Tasks:
- a) Which six types of species interaction does the passage on species interactions list? Give each with its sign notation.
- b) Quote the passage on species interactions between "Introduction" and "Amensalism (0 -)", inclusive.
- c) In the passage on species interactions, what actually produces the apparent negative effects in apparent competition?

BEGIN Supplied passage

Introduction

Species interactions can take many forms, and a variety of terms have been coined for these. To simplify the nomenclature, Shorrocks and Bates (2015) describe these interactions as: in the presence of species A (+), does species B increase its numbers (+), not change its numbers (0), or decrease its numbers (-) relative to when species A is absent (-)? The same questions can be asked of species A in the presence of species B. This can be summarized in a 3x3 table, although the symmetry in the table means that there are only 6 types of interaction. These six types of interactions can be described as

• Neutralism (0 0)
• Commensalism (+ 0)
• Predator–prey, parasite–host, herbivore–plant interactions (+ -)
• Amensalism (0 -)
• Competition (- -)
• Mutualism (+ +)

Of these, neutral interactions, although very common, do not contribute to the dynamics of the ecosystem. Commensalism can be viewed as an extreme example of mutualism, where the beneficial impact of one species on the other is very weak. Amensalism can be seen as an extreme example of competition, with the adverse effect of one species on another being much greater than the reciprocal effect.

Apparent competition is not accounted for in the previous examples, and occurs when two species appear to show reciprocal negative (- -) effects that appear to be attributable to competition but are actually the result of predation by a third species. If both species are prey, then the benefits that that predator gains from preying on one species will adversely affect the other prey species.

END Supplied passage
BEGIN Information supplied

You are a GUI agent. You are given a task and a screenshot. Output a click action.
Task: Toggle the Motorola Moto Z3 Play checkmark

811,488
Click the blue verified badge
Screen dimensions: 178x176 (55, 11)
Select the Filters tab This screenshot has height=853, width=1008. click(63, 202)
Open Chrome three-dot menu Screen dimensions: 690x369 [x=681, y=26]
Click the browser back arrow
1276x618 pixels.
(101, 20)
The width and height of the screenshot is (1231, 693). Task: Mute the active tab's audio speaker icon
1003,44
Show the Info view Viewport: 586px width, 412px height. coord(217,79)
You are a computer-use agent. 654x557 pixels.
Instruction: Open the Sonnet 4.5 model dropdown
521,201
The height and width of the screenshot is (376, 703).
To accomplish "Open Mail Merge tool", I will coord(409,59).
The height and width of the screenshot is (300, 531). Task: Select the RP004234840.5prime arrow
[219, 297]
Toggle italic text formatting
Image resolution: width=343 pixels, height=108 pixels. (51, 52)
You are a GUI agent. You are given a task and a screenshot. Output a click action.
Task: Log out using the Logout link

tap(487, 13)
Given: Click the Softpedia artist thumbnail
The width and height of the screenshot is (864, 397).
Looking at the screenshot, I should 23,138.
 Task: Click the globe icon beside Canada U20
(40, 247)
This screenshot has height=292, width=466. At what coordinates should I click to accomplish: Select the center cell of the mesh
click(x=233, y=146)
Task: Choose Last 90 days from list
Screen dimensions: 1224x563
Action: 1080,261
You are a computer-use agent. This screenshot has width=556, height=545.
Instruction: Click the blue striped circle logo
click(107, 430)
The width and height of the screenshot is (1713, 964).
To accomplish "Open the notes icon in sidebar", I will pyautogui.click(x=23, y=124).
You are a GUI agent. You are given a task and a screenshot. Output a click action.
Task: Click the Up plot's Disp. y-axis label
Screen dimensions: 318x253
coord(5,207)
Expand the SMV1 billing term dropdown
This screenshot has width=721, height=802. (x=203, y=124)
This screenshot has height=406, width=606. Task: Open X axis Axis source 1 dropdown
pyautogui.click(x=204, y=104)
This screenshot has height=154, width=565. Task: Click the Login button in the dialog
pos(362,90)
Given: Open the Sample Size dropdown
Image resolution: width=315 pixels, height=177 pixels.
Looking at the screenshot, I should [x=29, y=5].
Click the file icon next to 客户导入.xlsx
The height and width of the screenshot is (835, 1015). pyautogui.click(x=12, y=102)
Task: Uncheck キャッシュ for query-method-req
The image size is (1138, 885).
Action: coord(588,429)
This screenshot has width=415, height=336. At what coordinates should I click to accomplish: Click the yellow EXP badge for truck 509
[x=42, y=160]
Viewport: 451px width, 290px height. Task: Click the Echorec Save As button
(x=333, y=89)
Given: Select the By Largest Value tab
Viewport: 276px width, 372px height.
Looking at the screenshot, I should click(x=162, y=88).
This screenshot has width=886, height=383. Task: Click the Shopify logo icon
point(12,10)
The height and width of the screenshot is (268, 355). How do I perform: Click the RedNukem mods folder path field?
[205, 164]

END Information supplied

Outputs in order:
- a)
- Neutralism (0 0)
- Commensalism (+ 0)
- Predator–prey, parasite–host, herbivore–plant interactions (+ -)
- Amensalism (0 -)
- Competition (- -)
- Mutualism (+ +)

- b)
Introduction

Species interactions can take many forms, and a variety of terms have been coined for these. To simplify the nomenclature, Shorrocks and Bates (2015) describe these interactions as: in the presence of species A (+), does species B increase its numbers (+), not change its numbers (0), or decrease its numbers (-) relative to when species A is absent (-)? The same questions can be asked of species A in the presence of species B. This can be summarized in a 3x3 table, although the symmetry in the table means that there are only 6 types of interaction. These six types of interactions can be described as

• Neutralism (0 0)
• Commensalism (+ 0)
• Predator–prey, parasite–host, herbivore–plant interactions (+ -)
• Amensalism (0 -)

- c) Predation by a third species.